INFORMATION SHOWN:
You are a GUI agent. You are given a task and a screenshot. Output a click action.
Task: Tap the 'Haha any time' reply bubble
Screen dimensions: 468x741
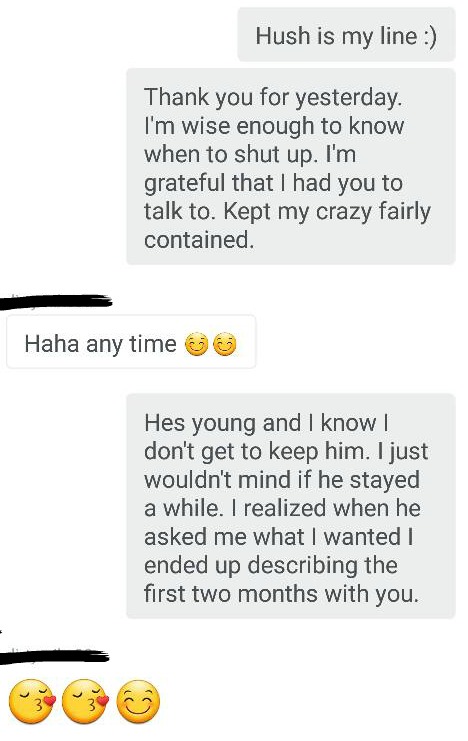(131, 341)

* * *

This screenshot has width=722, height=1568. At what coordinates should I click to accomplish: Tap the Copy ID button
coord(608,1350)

CHALLENGE: Can you scale the records starting with the line that contains "This screenshot has" and going on through the line that contains "coord(608,1350)", giving only those lines again with the requests included and every coordinate in the answers multiplied by 2.05 and rounded to a whole number, halves up? Leave the numbers in the requests unchanged.

COMPLETED EXERCISE:
This screenshot has width=722, height=1568. At what coordinates should I click to accomplish: Tap the Copy ID button
coord(1246,2768)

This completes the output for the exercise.